-- start --

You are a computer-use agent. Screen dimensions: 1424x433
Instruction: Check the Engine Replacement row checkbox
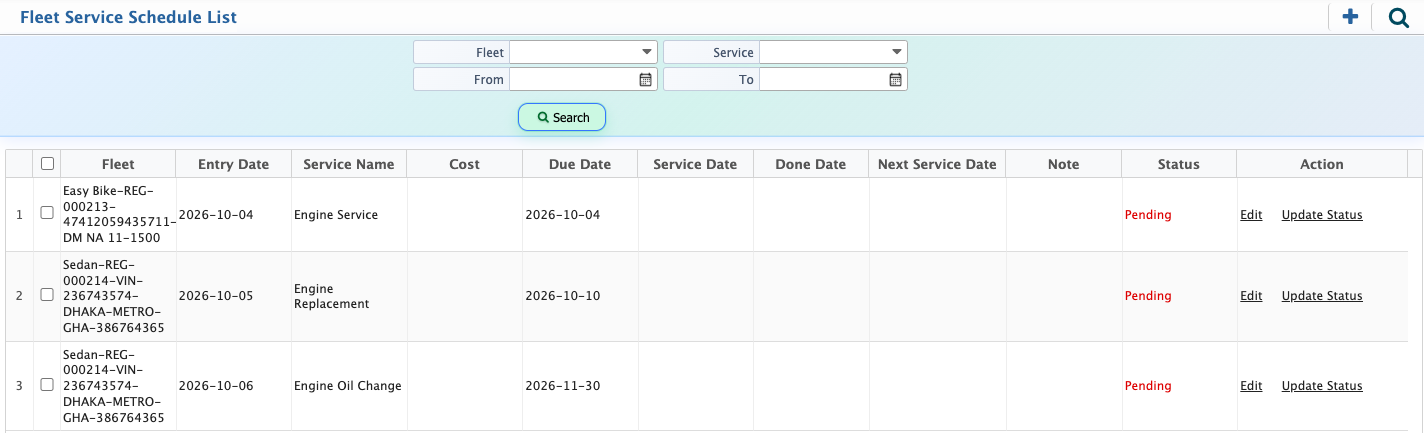47,295
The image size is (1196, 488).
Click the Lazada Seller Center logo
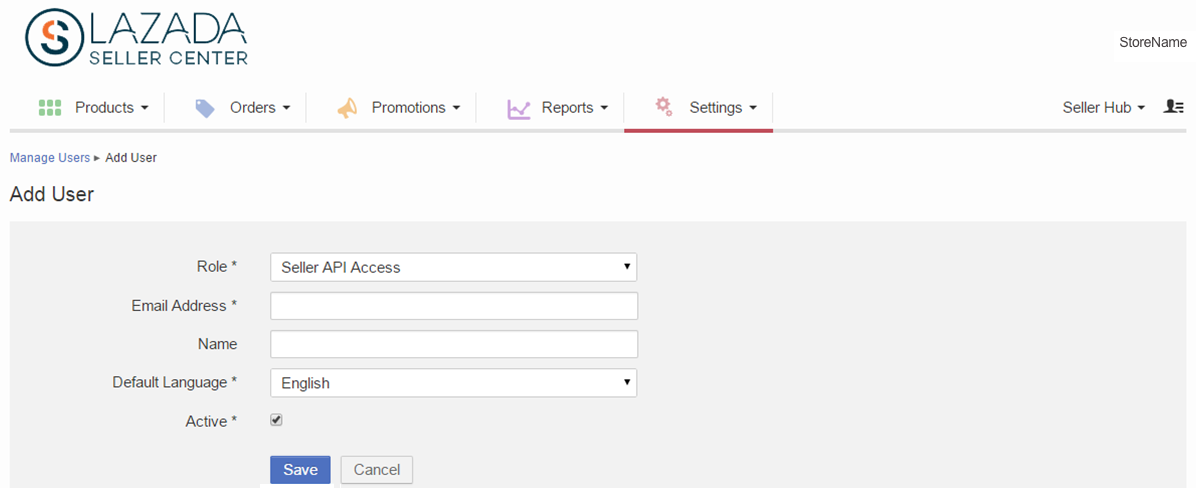tap(137, 37)
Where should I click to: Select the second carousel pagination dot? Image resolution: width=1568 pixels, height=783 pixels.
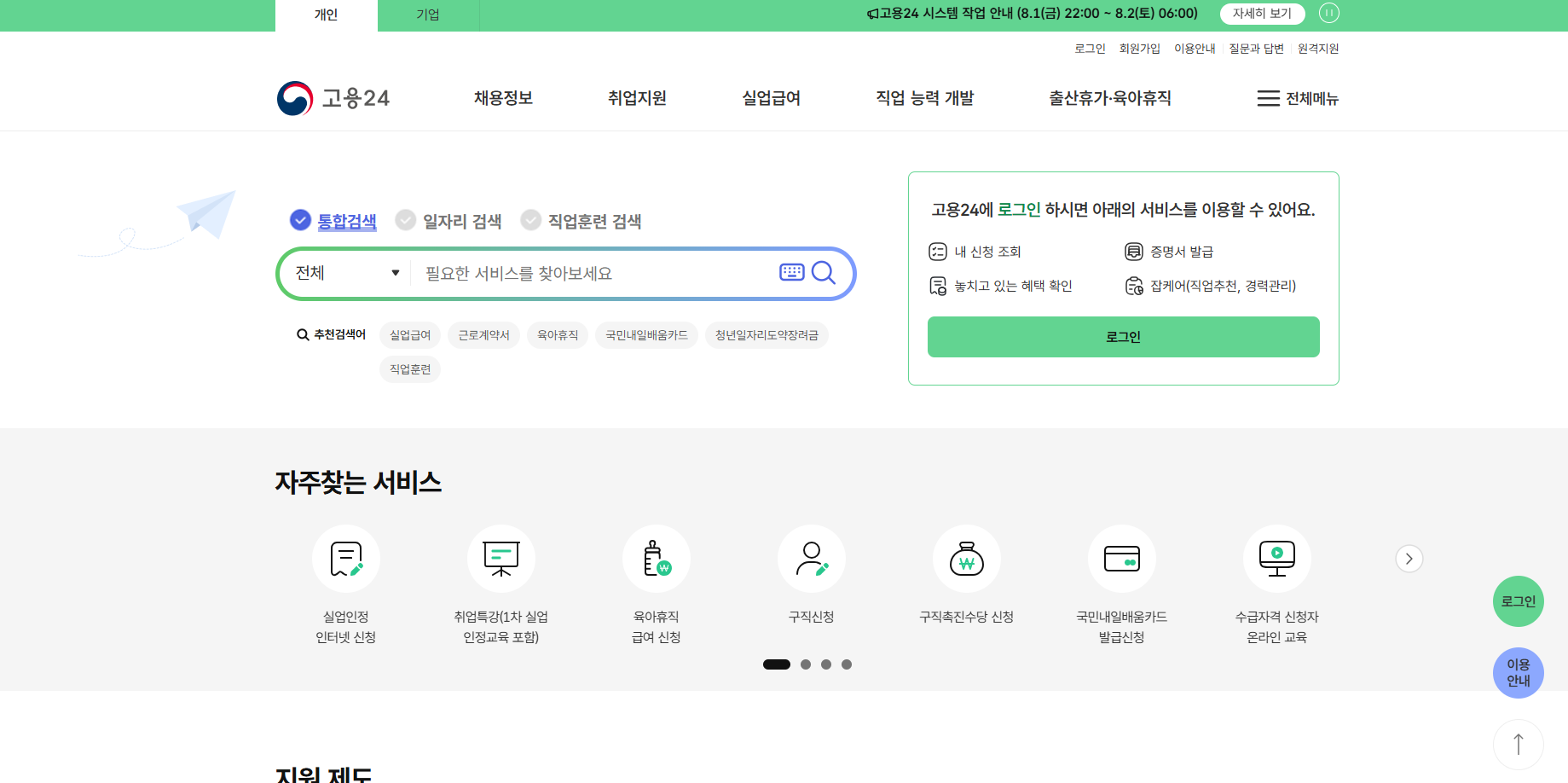pos(805,664)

-- end --

◆ **EXERCISE PROMPT**: Please transcribe the text of the three items above word for word, leaving out the pictures.

◆ **SOLUTION BELOW**:
You are a computer-use agent. Screen dimensions: 1424x433
Instruction: Check the Engine Replacement row checkbox
47,295
The image size is (1196, 488).
Click the Lazada Seller Center logo
tap(137, 37)
Where should I click to: Select the second carousel pagination dot? Image resolution: width=1568 pixels, height=783 pixels.
pos(805,664)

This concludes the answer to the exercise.